Health Insurance Doesn’t Prevent Medical Bankruptcy
A sobering statement I found in the Austin Statesman:
Most people who file for bankruptcy because of medical bills are middle class, according to Baumer and others. The Harvard study, published by the journal Health Affairs, said three-fourths of those who filed had insurance at the onset of their illness.
Even so, co-pays, premiums and prescription expenses can overwhelm a patient or family, said Dr. David Himmelstein, a co-author of the study and an associate professor of medicine at Harvard Medical School. Serious illness can also lead to job loss, and with it can go the health insurance, he said.
That doesn’t quite match the reality I’m writing from (I’m thankfully employed at a good job; it’s my wife who’s disable). I can’t help but wonder how many other folks are struggling because a health insurer has reneged on its promise to pay the medical bills.
The article also makes a passing reference to one other unpleasant reality my wife and I became acquainted with in the wake of her disability:
Ann Davis, who also is uninsured, worked three jobs while her husband tried to get on disability and a government-financed health insurance program to cover a liver transplant.
In my wife’s case, it wasn’t until a few days after the fifth anniversary of the incident that caused her to be disabled that she received her first SSDI check and Medicare card.
When the financial planners emphasize the need to build up an emergency fund (and to purchase long-term disability coverage), in case you have to be on your own, without income, without insurance, after a disability…they aren’t kidding!
Tags: Bankruptcy, Social Security Disability
DNA Testing and the Fear of the Health Insurers
I realize that this site is titled “Aetna Sucks”, but part of what I’m hoping to do here is to highlight some of the ways that America’s health care system is truly effed up.
The health care market is one in which patients are afraid of being screwed over by their insurers, patients are afraid of what their doctors might disclose to the insurance companies, and health insurance underwriters seek to find any reason to get off a high risk.
Consider, for example, a story which appeared in Sunday’s New York Times on the subject of DNA testing:
The first, much-anticipated benefits of personalized medicine are being lost or diluted for many Americans who are too afraid that genetic information may be used against them to take advantage of its growing availability.

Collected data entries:
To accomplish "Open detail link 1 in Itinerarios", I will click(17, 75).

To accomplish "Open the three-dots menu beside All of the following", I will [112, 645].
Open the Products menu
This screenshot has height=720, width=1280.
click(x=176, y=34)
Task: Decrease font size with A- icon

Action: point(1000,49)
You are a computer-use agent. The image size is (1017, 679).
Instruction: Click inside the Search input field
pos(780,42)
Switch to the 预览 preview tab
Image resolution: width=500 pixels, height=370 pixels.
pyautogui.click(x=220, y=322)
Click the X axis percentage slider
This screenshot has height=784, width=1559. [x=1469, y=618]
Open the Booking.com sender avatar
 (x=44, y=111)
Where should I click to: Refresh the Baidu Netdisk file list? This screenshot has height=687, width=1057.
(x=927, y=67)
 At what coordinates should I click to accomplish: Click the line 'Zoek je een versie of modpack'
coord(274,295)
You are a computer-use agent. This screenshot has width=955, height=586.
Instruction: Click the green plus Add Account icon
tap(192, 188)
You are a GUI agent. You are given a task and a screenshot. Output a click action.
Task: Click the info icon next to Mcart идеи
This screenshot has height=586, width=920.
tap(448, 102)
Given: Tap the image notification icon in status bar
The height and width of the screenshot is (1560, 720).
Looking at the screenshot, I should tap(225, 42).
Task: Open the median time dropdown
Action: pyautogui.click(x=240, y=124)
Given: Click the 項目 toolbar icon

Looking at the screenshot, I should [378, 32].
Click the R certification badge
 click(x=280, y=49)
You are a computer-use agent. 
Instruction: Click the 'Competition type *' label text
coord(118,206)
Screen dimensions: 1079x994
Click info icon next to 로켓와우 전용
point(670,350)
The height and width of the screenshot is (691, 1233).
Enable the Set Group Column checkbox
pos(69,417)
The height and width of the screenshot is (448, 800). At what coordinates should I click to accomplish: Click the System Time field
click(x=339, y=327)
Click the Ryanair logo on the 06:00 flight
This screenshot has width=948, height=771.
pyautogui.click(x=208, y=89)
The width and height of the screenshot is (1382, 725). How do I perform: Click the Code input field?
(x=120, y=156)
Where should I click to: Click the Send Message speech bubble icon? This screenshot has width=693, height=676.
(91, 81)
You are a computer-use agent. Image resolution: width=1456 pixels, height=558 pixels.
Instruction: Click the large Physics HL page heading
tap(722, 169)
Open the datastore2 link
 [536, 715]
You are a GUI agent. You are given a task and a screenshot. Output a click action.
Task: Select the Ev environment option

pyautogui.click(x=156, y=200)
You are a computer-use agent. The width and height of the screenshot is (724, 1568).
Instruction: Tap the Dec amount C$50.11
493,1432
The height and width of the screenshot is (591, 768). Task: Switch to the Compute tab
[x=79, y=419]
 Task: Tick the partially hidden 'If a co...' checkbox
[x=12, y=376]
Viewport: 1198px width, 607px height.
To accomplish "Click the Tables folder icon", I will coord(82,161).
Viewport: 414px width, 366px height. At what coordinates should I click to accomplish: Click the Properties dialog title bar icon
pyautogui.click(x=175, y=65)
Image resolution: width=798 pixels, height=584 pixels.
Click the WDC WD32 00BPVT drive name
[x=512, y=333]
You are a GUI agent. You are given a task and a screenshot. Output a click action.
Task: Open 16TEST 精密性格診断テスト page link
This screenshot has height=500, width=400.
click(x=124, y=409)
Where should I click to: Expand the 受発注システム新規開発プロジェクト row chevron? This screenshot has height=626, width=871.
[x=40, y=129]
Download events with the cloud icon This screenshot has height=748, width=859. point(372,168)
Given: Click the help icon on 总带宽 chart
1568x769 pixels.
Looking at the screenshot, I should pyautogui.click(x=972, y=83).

EXERCISE REQUIREMENTS:
(A) Copy the health insurance blog post word for word, beginning at the words "Even so, co-pays, premiums" and ending after "the medical bills.".
(B) Carry on the health insurance blog post from the point where it stops.

RESULTS IN ORDER:
(A)
Even so, co-pays, premiums and prescription expenses can overwhelm a patient or family, said Dr. David Himmelstein, a co-author of the study and an associate professor of medicine at Harvard Medical School. Serious illness can also lead to job loss, and with it can go the health insurance, he said.
That doesn’t quite match the reality I’m writing from (I’m thankfully employed at a good job; it’s my wife who’s disable). I can’t help but wonder how many other folks are struggling because a health insurer has reneged on its promise to pay the medical bills.

(B)
In some cases, doctors say, patients who could make more informed health care decisions if they learned whether they had inherited an elevated risk of diseases like breast and colon cancer refuse to do so because of the potentially dire economic consequences.
Others enter a kind of genetic underground, spending hundreds or thousands of dollars of their own money for DNA tests that an insurer would otherwise cover, so as to avoid scrutiny. Those who do find out they are likely or certain to develop a particular genetic condition often beg doctors not to mention it in their records.
Tags: DNA Testing
Hartford Protest Against Aetna
I’m still playing with some of the "behind the scenes" work on getting the site up and appropriately indexed. However, while I fiddle, and in lieu of earth-shattering new content… A couple of weeks ago, CT News Junkie reported on a small protest outside Aetna’s home office in Hartford, to "celebrate" the announcement of a very profitable 2007 for Aetna. They posted this video, for those of us who couldn’t make it:
Tags: Aetna, Hartford, Protest
Coming Soon….
This site is still under construction.
However, please watch this space for the story of my adventures in resolving a claim dispute with Aetna, and other associated rants.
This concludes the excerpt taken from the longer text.